*** Source material Section Begins ***

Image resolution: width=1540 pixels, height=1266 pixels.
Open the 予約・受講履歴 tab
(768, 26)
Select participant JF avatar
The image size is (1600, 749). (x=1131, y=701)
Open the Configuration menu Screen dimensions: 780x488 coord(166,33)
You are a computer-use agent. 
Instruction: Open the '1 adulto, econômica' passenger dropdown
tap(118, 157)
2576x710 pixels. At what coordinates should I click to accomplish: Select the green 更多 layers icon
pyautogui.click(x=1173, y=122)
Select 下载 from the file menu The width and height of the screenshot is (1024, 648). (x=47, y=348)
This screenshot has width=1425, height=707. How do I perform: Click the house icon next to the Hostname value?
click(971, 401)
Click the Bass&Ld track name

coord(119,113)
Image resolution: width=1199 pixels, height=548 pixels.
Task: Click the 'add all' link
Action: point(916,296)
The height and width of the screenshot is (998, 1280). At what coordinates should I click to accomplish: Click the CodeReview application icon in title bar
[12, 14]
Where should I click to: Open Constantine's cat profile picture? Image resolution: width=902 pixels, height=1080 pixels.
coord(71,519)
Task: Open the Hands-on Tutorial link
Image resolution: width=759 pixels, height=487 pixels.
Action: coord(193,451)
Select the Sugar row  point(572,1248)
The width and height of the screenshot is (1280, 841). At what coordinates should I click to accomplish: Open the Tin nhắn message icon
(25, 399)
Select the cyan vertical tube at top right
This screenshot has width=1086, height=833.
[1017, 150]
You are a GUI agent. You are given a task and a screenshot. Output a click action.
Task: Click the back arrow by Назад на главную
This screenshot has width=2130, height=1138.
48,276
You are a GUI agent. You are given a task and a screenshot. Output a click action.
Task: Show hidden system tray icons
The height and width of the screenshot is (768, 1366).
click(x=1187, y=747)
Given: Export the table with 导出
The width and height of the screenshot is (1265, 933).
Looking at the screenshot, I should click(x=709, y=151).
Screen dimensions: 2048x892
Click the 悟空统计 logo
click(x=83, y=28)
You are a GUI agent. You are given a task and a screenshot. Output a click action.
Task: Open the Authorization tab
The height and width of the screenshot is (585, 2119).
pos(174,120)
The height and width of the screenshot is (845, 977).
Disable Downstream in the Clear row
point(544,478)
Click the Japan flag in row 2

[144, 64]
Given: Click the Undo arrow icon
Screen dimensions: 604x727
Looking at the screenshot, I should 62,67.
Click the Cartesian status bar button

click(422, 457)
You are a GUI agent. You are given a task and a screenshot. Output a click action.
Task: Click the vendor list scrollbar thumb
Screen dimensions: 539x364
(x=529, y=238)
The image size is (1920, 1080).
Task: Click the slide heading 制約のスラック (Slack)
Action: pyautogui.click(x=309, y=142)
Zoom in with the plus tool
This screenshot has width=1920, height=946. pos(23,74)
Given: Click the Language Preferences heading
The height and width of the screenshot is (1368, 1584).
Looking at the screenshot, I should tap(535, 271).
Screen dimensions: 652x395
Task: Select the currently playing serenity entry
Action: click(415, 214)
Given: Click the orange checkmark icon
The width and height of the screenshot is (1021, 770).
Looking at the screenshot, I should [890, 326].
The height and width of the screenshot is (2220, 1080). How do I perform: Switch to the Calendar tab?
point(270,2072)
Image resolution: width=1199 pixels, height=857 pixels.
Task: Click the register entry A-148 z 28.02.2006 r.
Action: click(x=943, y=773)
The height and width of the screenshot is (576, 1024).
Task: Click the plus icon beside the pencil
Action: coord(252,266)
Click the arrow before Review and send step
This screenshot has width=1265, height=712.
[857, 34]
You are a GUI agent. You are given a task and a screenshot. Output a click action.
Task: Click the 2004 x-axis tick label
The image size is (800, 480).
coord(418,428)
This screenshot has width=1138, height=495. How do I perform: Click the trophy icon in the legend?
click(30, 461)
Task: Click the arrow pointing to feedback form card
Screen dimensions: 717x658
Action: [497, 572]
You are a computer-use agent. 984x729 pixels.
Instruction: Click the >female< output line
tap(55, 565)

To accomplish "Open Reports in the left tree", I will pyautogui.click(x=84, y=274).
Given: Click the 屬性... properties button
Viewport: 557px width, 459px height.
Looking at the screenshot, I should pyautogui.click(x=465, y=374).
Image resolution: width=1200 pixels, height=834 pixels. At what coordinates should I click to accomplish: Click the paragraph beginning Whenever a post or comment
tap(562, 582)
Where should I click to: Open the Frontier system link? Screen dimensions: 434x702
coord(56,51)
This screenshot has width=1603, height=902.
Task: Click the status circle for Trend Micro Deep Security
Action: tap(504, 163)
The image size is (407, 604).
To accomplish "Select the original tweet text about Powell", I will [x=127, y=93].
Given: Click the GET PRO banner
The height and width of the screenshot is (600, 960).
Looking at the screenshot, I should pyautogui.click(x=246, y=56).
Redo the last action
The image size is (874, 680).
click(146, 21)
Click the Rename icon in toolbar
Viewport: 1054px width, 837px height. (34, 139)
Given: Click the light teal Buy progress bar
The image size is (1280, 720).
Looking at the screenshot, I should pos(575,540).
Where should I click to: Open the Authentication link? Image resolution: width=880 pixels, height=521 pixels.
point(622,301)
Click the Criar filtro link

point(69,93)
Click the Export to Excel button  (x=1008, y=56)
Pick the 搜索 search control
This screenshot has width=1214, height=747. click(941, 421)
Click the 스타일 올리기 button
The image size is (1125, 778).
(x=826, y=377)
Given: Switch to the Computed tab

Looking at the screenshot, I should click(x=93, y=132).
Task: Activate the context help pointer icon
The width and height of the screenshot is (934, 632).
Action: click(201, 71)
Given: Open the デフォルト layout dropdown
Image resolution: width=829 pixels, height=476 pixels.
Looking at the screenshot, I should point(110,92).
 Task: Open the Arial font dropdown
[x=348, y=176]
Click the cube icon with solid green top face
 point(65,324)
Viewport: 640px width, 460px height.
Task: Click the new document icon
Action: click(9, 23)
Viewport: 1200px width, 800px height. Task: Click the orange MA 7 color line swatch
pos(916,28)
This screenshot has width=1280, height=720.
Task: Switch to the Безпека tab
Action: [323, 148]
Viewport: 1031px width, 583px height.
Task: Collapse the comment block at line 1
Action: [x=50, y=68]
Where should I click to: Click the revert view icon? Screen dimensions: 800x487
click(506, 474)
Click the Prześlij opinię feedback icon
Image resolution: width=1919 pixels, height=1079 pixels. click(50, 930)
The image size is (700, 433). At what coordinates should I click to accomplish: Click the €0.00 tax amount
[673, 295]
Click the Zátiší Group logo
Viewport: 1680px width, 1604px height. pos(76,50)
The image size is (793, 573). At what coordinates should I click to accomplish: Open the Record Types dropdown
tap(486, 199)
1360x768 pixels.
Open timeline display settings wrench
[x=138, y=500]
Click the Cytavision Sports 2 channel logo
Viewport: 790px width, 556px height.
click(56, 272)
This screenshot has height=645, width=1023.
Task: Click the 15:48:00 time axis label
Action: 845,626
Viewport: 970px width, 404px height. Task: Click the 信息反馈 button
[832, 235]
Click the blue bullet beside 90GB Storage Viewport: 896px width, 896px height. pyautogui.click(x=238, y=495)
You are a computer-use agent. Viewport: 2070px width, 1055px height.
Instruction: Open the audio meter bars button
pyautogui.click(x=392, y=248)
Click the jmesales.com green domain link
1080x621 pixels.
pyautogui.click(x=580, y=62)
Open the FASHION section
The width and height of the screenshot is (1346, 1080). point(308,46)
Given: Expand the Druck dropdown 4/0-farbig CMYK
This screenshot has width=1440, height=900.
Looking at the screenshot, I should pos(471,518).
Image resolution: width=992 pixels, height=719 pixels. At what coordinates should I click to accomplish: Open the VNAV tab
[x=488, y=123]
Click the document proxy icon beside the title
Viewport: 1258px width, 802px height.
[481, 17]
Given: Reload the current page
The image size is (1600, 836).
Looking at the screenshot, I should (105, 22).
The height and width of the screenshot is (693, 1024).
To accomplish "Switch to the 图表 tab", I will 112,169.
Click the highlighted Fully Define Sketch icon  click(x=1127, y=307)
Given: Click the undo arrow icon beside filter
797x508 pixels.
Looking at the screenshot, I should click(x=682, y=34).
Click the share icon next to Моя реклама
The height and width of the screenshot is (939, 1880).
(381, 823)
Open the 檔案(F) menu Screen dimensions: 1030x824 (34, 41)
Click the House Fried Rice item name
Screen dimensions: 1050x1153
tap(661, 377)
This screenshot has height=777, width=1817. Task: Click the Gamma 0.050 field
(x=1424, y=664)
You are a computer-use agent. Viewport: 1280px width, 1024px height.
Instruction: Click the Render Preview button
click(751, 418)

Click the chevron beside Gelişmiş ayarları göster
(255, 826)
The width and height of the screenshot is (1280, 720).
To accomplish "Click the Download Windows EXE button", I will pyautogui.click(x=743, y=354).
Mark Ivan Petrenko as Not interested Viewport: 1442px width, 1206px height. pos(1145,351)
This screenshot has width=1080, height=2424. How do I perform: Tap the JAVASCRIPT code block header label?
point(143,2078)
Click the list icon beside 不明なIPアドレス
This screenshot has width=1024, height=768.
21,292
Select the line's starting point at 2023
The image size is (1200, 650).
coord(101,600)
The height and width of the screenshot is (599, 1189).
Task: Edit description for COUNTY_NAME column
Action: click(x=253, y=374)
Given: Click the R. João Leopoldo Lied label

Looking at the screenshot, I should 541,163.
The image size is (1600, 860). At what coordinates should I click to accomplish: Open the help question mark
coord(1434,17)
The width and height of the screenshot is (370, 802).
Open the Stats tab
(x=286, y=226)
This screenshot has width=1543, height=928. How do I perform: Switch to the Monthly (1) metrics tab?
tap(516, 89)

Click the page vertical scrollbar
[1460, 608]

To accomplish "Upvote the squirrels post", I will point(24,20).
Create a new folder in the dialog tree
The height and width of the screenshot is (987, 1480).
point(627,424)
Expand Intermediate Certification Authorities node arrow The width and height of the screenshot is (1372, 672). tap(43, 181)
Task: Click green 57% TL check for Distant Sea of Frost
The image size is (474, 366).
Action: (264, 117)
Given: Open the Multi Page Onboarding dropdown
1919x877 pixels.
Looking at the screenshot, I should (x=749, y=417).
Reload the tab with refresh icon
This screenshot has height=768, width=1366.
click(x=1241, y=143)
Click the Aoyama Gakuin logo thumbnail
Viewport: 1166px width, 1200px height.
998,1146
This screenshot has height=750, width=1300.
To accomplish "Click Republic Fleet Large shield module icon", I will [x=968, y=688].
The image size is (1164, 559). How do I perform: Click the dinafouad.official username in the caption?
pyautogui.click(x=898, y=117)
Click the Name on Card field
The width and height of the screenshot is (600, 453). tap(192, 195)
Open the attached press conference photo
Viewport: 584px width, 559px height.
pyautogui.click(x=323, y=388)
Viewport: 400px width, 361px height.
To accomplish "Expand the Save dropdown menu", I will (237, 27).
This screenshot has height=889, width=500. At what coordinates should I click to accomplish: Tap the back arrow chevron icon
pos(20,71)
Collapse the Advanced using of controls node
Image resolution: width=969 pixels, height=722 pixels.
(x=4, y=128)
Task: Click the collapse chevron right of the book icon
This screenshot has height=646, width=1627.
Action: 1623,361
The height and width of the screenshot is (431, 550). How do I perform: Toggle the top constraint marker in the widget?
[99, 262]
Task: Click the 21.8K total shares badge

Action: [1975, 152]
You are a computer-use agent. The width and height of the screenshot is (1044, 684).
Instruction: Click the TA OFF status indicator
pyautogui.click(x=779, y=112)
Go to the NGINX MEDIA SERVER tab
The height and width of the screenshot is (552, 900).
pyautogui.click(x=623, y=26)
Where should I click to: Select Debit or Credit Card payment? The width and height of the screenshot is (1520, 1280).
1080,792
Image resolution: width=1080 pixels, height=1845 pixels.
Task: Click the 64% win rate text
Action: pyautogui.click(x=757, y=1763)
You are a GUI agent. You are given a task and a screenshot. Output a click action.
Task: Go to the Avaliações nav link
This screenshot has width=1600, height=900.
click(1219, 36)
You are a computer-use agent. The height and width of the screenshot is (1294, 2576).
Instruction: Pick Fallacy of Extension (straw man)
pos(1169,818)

*** Source material Section Ends ***

Task item: Your answer should be all lines from the data that contain "Expand".

Task answer:
Given: Expand the Druck dropdown 4/0-farbig CMYK
Expand Intermediate Certification Authorities node arrow The width and height of the screenshot is (1372, 672). tap(43, 181)
To accomplish "Expand the Save dropdown menu", I will (237, 27).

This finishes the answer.